Months ago, when no relief for this bug was in sight, I changed my server configs to stop remembering mail or news server passwords for any mail or news servers that are configured to fetch new messages either a) on startup or b) every N minutes. I also changed my master password timeout to infinite, so that I would not be prompted for the master password more than once per session, no matter HOW long I let my SM sit idle. As I recall, the STR are something like this: 1) have several mail accounts (at least two) configured a) to remember server passwords, and b) to fetch mail every N minutes, but not at startup. 2) have a news server that is not configured to save server password, but to fetch mail every N minutes. 3) configure SM to ask for a master password if it has not been used for at least M minutes (there is a preference panel for this). Set M to less than N. e.g. M=5, N=10. Then startup the mail/news client, and read news from that news account. wait N minutes, then see one master password dialog appear for each email account configured to remember a password. Then wait N more minutes and watch it happen all over again.

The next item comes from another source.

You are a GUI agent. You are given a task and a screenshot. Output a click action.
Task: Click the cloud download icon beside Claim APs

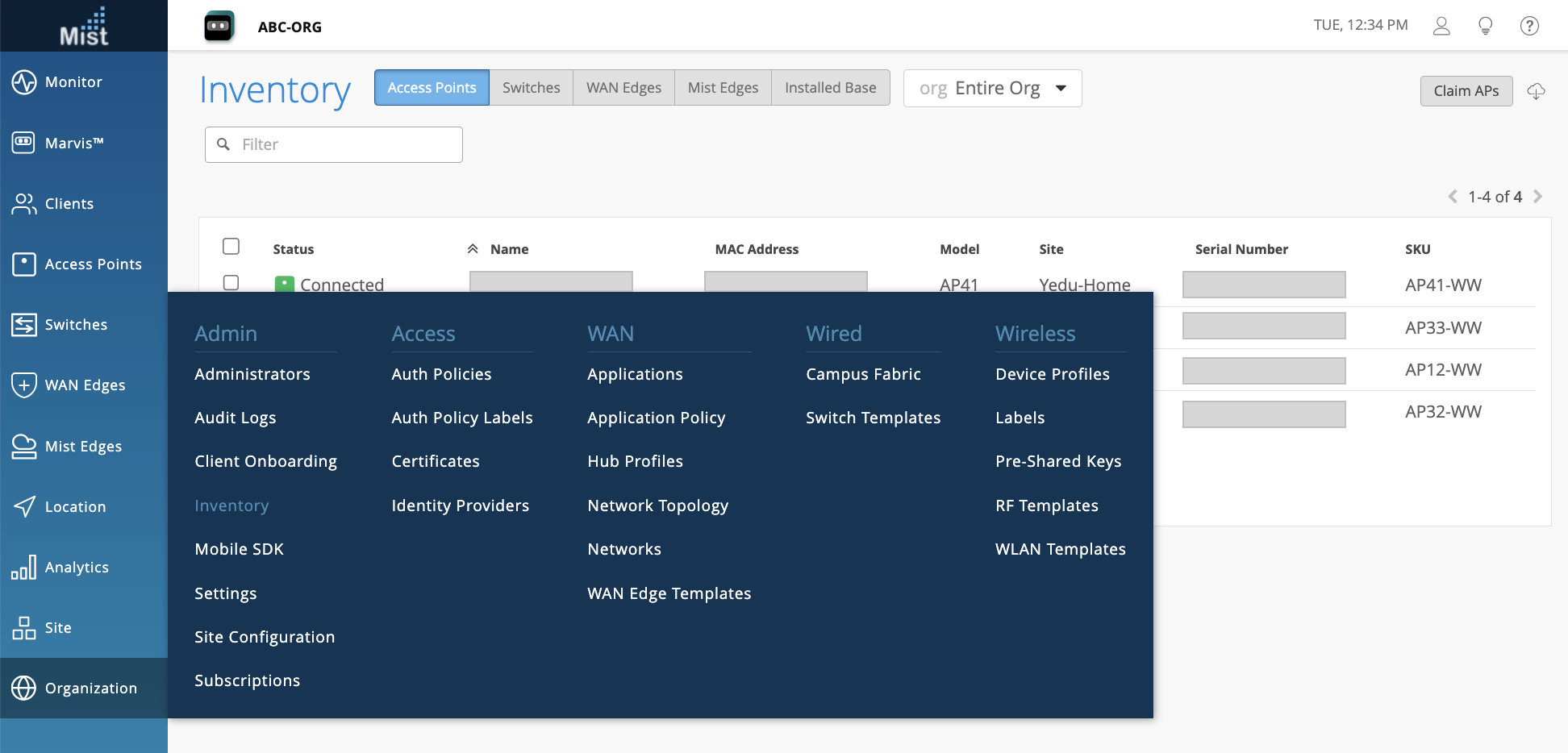coord(1536,91)

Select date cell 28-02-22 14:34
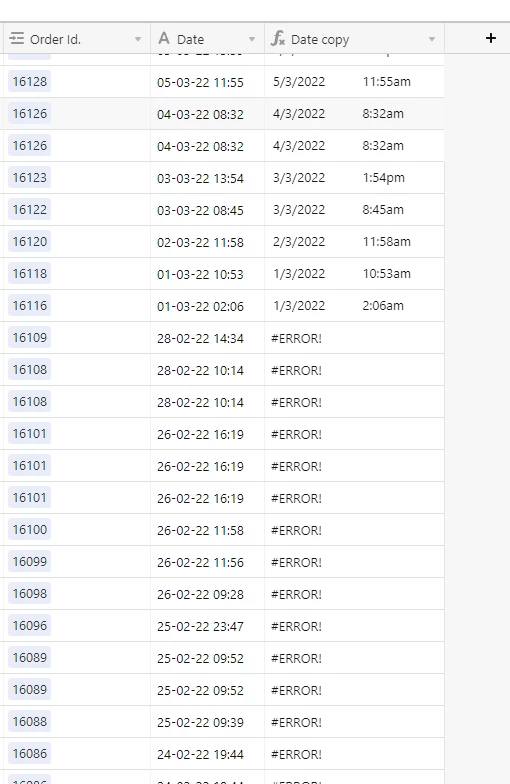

As I review comment 7, I think what I wrote there about > Set M to less than N. is not necessary as a condition for this bug, and may be wrong. That is, perhaps, with M < N, MP password prompts every N minutes is correct behavior. So, I now suggest an alternative: Set M to slightly more than N. I think that will still reproduce this bug, and shouldn't.

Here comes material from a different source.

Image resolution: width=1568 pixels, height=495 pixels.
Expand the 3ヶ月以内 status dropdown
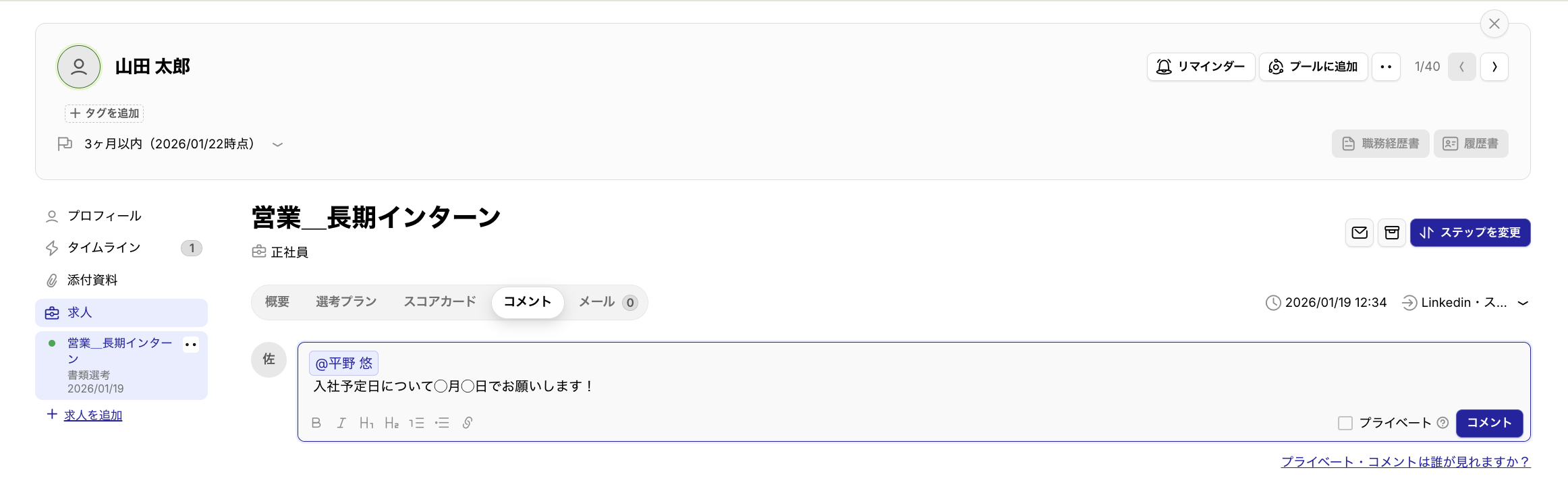(277, 144)
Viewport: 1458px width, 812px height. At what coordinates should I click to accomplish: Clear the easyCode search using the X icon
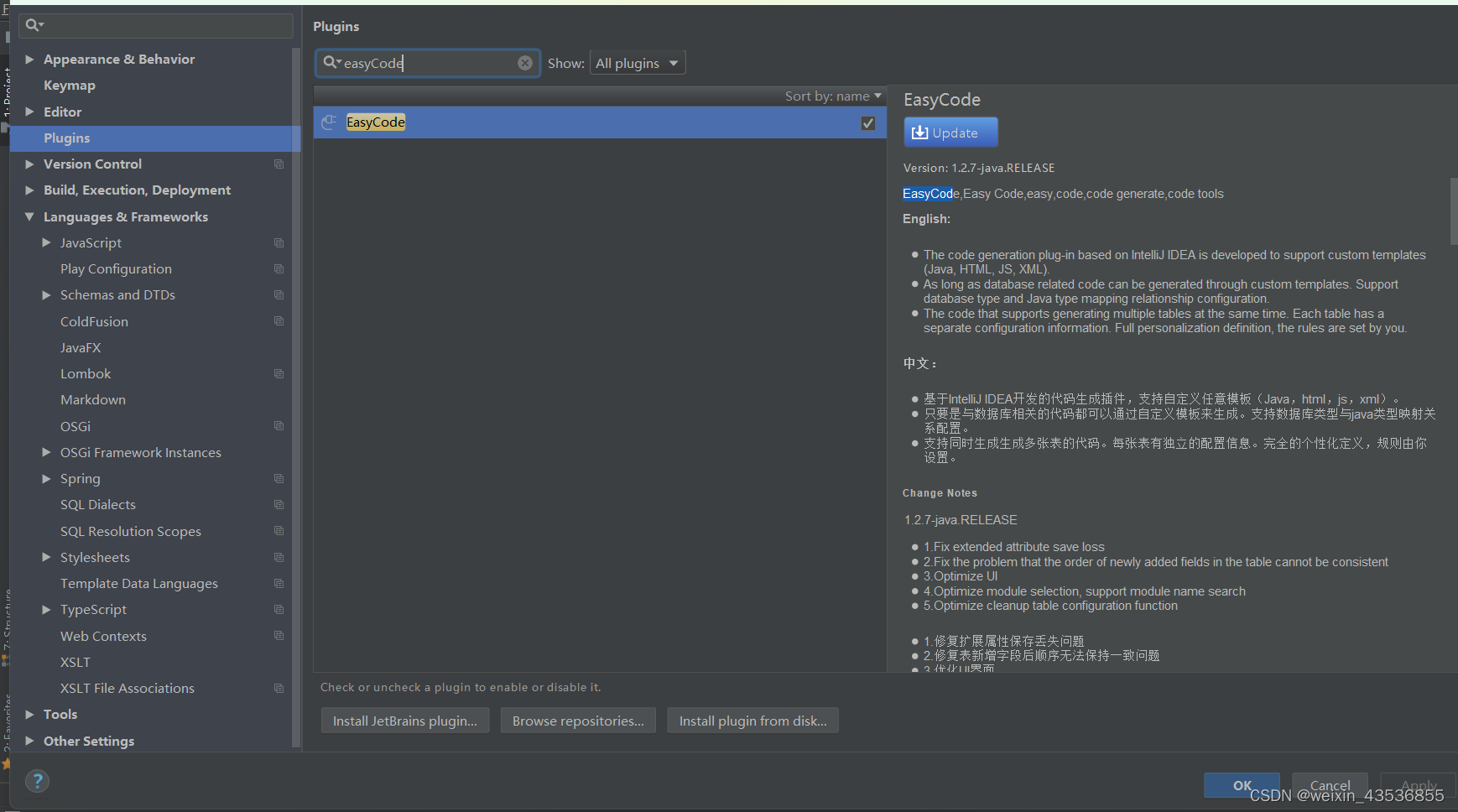click(525, 62)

I think this is MAJOR. The ability to use a timeout with the Master Password is a major security feature. That is is so broken with mail/news is a big defeat of a major security feature.

is this still an issue with TB? We changed TB to prompt for a master password on startup, if one was set. If this is strictly a SM issue, then we wouldn't block TB on it, so I'm tentatively minusing the blocking flag.

I think it's not? Unless you click cancel in the mp dialog of course, then it will ask you until you just give up and give it the password.

David, the change to TB "to prompt for a master password on startup, if one was set" is only a solution for users whose master password timeout is infinite (never times out), which is the default for TB, but is not the only possible setting. Users who have finite timeouts still see this.

If this is a regression, we should probably want this for TB3 - nominating. (or if it's not, remove the keyword)

(In reply to comment #7) > Then startup the mail/news client, and read news from that news account. > wait N minutes, then see one master password dialog appear for each > email account configured to remember a password. Then wait N more > minutes and watch it happen all over again. We've just fixed the pop3 and smtp parts of this in bug 338549, bug 557622 and bug 557625. Bug 560793 would fix the news part - hence adding dependency.

(In reply to comment #14) > (In reply to comment #7) > > Then startup the mail/news client, and read news from that news account. > > wait N minutes, then see one master password dialog appear for each > > email account configured to remember a password. Then wait N more > > minutes and watch it happen all over again. > > We've just fixed the pop3 and smtp parts of this in bug 338549, bug 557622 and > bug 557625. Bug 560793 would fix the news part - hence adding dependency. This is still true and valid. However, now I revisit this, I don't think we need multiple bugs to cover the remaining (single) news issue. Therefore I'm marking this as a duplicate of bug 560793, as that covers the news issue.